Sur le site du journal "La Croix" le 18 novembre 2016

La retransmission du discours improvisé du pape François auux responsables de Caritas hier, a été soudainement coupée au moment où il abordait ses lliens avec la Curie.

 Caritas

Mgr Tagle, président de Caritas Internationalis, en visite auprès des survivants du tremblement de terre à Kitar (Népal), en avril dernier. / Trócaire/Shahid Khan/Caritas Internationalis

Rome

De notre envoyé spécial permanent

« Vous pouvez écouter sagement mon discours puis je pars, ou je peux entendre d’abord ce qui est dans vos esprits et parler. » Laissant le discours qu’il avait préparé, le pape François a créé la surprise, hier, lors de sa rencontre au Vatican avec les responsables mondiaux de Caritas. Engageant un dialogue libre et ouvert avec eux, comme il aime à le faire régulièrement, le pape s’est alors lancé dans une conversation à bâtons rompus. « Que le plus courageux commence », a-t-il lancé, alors que les participants semblaient hésiter à le questionner.
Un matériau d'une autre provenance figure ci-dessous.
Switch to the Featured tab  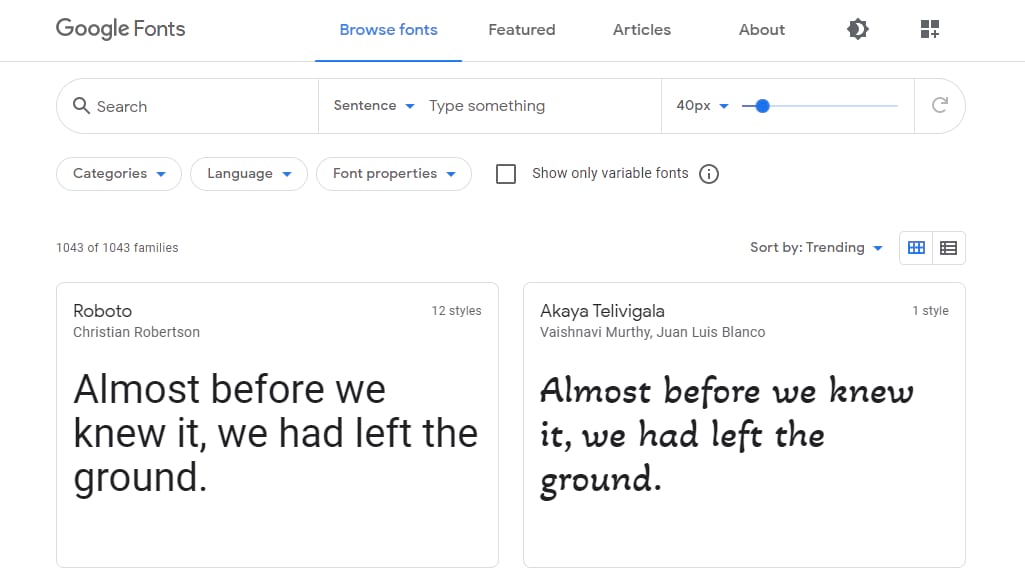tap(521, 30)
Au fil de ses réponses, le pape a parlé de « laboratoire de la cruauté » à propos de la situation en Syrie. Il a appelé, comme il l’avait fait en Suède, déjà devant Caritas, à une « révolution de la tendresse ». « Face à la culture du déchet, à l’idéologie du dieu argent, je crois que la grande maladie est la sclérose du cœur », a-t-il affirmé.

Puis le pape François s’est exprimé sur le statut de Caritas Internationalis, sujet qui avait été à l’origine d’une crise entre la fédération et la Curie sous le pontificat de Benoît XVI. « Je ne voudrais pas que Caritas soit une institution dépendant du pape, du Saint-Siège, de Cor unum, de Justice et Paix. Non, a-t-il lancé. C’est une fédération de Caritas diocésaines, liée au Saint-Siège, aux côtés du Saint-Siège… »

La suite des propos de François, le Vatican ne l’a pas diffusée, la retransmission entre la Salle clémentine du Palais apostolique, où se tenait la rencontre, et la Salle de presse ayant alors été brutalement coupée. Aucun texte du pape n’a ensuite été diffusé pour la raison que cette audience, pourtant annoncée dès la veille dans l’agenda officiel du pape s’était soudainement transformée en « audience privée » dont la Secrétairerie d’État, a-t-on fait savoir aux journalistes, ne souhaitait pas diffuser le texte. Seul celui que devait prononcer le pape, mais qu’il avait renoncé à lire, a été diffusé, considéré comme « remis » aux participants, ce qui dans le langage du Vatican signifie qu’il doit être considéré comme lu.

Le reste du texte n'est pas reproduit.